## Selected passage
>> Start

Sermon Bible Commentary
Mark 10:32
Christ on the Road to the Cross.
We learn from John's Gospel that the resurrection of Lazarus precipitated the determination of the Jewish authorities to put Christ to death; and that immediately thereafter there was held the council, at which, by the advice of Caiaphas, the formal decision was come to. Thereupon our Lord withdrew himself into the wilderness which stretches south and east of Jerusalem, and remained there for an unknown period, preparing Himself for the cross. Then, full of calm resolve, He came forth to die. This is the crisis in our Lord's history to which my text refers. The picture has not attracted the attention that it deserves. I think, if we ponder it with sympathetic imagination helping us, we may get from it some very great lessons and glimpses of our Lord's inmost heart in the prospect of His cross.

>> End

## Request
Return the stretch of the sermon commentary on Mark 10:32 starting at "We learn from" and ending at "of His cross.", copied word for word.

## Source excerpt
>> Start

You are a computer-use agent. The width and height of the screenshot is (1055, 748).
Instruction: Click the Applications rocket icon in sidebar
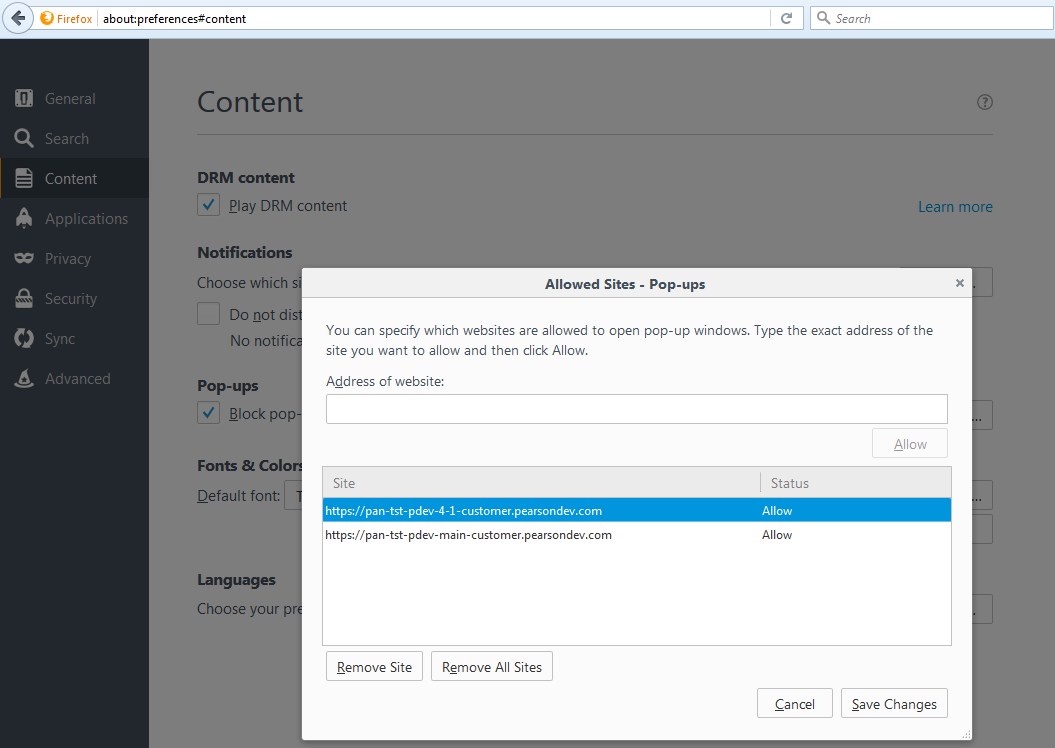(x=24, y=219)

>> End

## Right answer
We learn from John's Gospel that the resurrection of Lazarus precipitated the determination of the Jewish authorities to put Christ to death; and that immediately thereafter there was held the council, at which, by the advice of Caiaphas, the formal decision was come to. Thereupon our Lord withdrew himself into the wilderness which stretches south and east of Jerusalem, and remained there for an unknown period, preparing Himself for the cross. Then, full of calm resolve, He came forth to die. This is the crisis in our Lord's history to which my text refers. The picture has not attracted the attention that it deserves. I think, if we ponder it with sympathetic imagination helping us, we may get from it some very great lessons and glimpses of our Lord's inmost heart in the prospect of His cross.